• _TASK GOAL_:
Find the word "will" in the listing; pull out each line holding it.

────

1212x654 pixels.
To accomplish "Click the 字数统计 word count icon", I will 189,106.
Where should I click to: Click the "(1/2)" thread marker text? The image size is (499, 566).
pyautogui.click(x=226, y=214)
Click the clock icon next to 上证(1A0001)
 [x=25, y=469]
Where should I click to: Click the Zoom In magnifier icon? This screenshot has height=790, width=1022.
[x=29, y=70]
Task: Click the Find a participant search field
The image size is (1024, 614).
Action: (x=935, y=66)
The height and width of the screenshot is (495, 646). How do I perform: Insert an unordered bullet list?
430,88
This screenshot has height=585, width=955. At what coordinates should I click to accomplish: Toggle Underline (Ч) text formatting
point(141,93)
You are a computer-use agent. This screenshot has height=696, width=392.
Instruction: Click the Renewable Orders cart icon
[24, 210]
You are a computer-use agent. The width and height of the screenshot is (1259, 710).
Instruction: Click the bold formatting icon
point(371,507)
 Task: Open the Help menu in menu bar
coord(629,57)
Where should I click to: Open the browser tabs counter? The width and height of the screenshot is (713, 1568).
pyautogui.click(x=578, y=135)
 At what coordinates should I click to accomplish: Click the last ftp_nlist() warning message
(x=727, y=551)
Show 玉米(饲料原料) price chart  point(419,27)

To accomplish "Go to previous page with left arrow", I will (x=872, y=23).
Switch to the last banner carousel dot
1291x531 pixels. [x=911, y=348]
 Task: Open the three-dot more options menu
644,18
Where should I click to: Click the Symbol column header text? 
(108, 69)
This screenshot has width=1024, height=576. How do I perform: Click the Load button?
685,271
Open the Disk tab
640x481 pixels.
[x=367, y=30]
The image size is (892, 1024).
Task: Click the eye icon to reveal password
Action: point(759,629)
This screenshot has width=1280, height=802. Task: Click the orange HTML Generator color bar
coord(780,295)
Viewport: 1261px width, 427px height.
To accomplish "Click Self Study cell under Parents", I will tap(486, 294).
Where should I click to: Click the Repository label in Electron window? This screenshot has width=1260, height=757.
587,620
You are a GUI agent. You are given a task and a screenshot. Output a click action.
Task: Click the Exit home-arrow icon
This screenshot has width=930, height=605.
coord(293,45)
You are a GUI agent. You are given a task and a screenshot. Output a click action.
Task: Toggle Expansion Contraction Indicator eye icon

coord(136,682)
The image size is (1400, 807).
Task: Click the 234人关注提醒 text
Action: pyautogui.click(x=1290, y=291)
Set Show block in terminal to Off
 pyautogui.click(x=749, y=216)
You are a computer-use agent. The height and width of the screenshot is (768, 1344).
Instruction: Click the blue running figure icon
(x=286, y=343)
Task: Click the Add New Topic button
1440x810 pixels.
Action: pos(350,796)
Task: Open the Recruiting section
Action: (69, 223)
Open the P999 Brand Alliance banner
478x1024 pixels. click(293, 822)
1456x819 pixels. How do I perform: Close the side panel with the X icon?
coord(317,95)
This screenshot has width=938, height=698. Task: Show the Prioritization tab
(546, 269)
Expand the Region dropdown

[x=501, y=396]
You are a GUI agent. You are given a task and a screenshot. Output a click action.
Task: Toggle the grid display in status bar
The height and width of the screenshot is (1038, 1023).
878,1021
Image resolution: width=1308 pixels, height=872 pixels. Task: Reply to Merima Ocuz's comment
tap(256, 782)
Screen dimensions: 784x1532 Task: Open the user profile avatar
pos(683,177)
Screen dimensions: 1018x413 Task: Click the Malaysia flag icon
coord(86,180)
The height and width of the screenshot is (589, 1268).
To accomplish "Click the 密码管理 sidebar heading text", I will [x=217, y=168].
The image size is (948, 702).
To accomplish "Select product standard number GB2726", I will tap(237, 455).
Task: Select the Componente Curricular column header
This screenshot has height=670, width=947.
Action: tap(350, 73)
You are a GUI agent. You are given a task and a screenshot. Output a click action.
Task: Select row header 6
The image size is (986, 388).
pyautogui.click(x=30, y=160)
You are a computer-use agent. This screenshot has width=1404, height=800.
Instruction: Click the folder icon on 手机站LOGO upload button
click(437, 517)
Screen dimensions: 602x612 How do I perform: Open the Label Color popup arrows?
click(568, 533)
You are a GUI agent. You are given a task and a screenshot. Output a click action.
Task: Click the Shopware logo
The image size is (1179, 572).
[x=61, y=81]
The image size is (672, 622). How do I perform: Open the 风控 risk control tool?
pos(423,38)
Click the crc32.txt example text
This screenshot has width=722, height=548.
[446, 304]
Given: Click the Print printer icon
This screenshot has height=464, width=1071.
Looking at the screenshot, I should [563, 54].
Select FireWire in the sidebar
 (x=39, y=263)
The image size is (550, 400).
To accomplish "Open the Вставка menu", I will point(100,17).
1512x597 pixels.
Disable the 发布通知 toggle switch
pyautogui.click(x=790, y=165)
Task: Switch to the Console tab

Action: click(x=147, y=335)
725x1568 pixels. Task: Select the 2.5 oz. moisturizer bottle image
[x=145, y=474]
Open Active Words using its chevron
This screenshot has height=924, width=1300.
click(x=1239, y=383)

────

• _RESULT FOR THIS EXERCISE_:
To accomplish "Click the 字数统计 word count icon", I will 189,106.
To accomplish "Go to previous page with left arrow", I will (x=872, y=23).
To accomplish "Click Self Study cell under Parents", I will tap(486, 294).
To accomplish "Click the 密码管理 sidebar heading text", I will [x=217, y=168].
To accomplish "Select product standard number GB2726", I will tap(237, 455).
To accomplish "Open the Вставка menu", I will point(100,17).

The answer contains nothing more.